Torniamo a Benci e alla resipiscenza. La faccenda dei bio-sfondoni non è stata la prima volta con la quale con lui ho avuto da ridire. Ho avuto da ridire sempre a causa del suo schema di deontologia.  Egli a proposito di codici deontologici degli infermieri:
· con qualche emendamento e pur elencando con precisione,  le aporie, ha finito alla fine  per accettare  una proposta miserabile di deontologia dell’Ipasvi nazionale, scritta da una commissione presieduta dalla senatrice Silvestro del PD (QS 4 marzo 2017).

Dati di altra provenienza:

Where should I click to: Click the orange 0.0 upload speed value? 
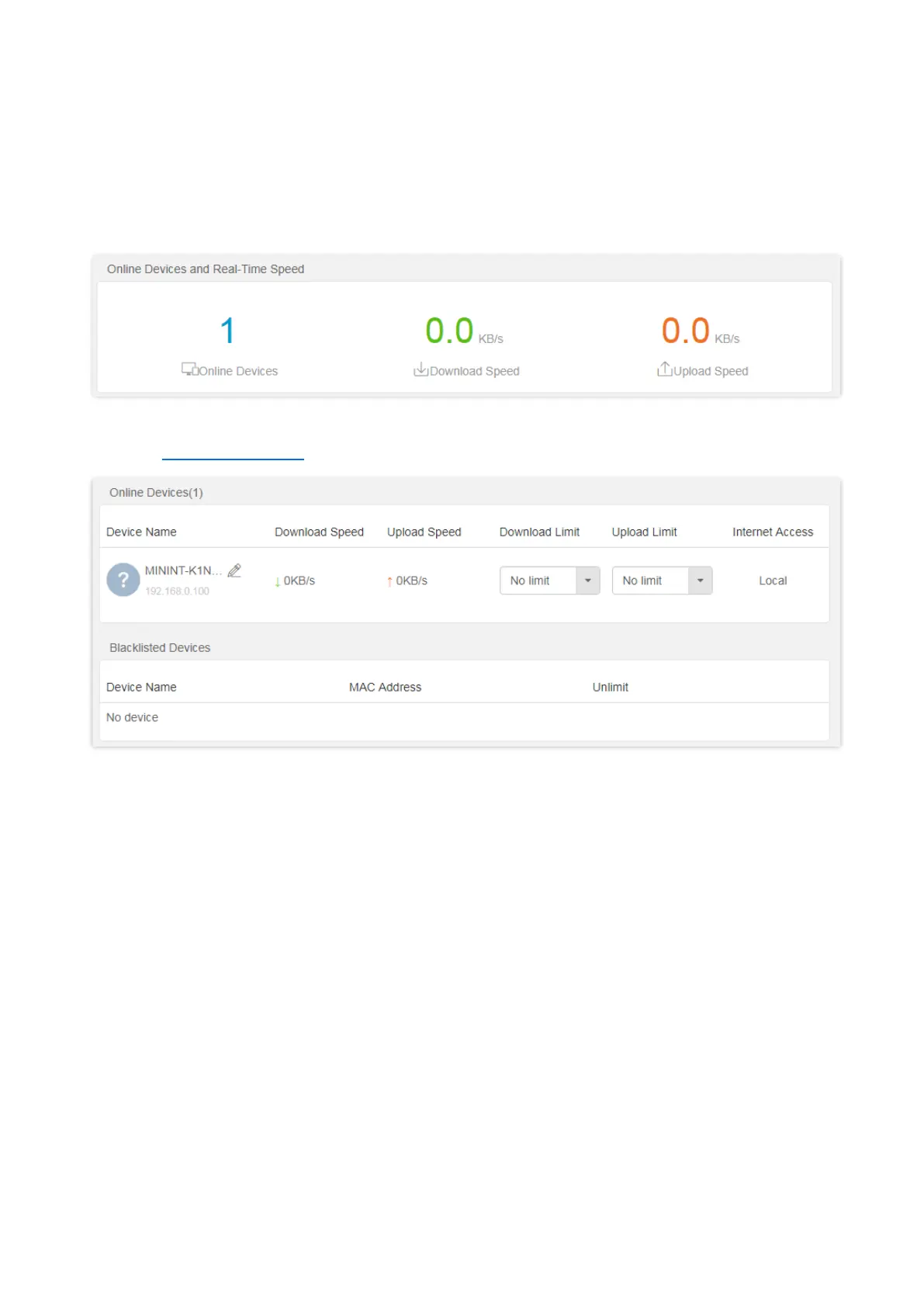[x=685, y=331]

· nello stesso tempo, si è messo per traverso ad una nuova proposta di codice deontologico di straordinario interesse culturale , quella avanzata dal collegio ipasvi di Pisa, perché “fuori schema” ma facendo finta di appoggiarla.
 
Naturalmente, neanche a dirlo, Benci ha tutto il diritto di pensarla come gli pare e l’interprete, di interpretare Benci, e dire la propria opinione.
 
La proposta della senatrice Silvestro, per quanto anacronistica fosse, per Benci, solo perché era comunque dentro il suo schema di deontologia, poteva andare, con qualche aggiustamento qua e là.
 
In quella circostanza a Benci, feci la stessa critica fatta al suo commento alla legge Lorenzin (QS 8 marzo 2017): pur accettando tutti suoi rilievi sul codice della senatrice Silvestro il codice restava comunque un pessimo codice, con un evidente problema morale. Come si fa a tollerare che un codice, per definizione obbligato alla autonomia, sia scritto da una rappresentante di un partito e di un governo? Un codice violato nella sua autonomia perde di valore per cui non va emendato ma va rifiutato.
 
Per chi descrive paesaggi questo non è importante, ma per chi interpreta la “totalità dei fatti”,come dice Wittgenstein ,questo è importante, eccome!
 
Conclusione
Se il re è morto allora l’invito pressante che faccio è di pensare insieme, di uscire dagli schemi, di aprirci a un pensiero nuovo, di sperimentare delle idee, di provare a mettere giù delle proposte, e a ragionare, come dico da anni, con una mentalità riformatrice.
 
Dire che il re è stato ammazzato facendo finta che non esista l’assassino non mi convince. Se non c’è resipiscenza allora vuol dire che nessuno sbaglia e il re muore per niente, quindi ci prendiamo in giro.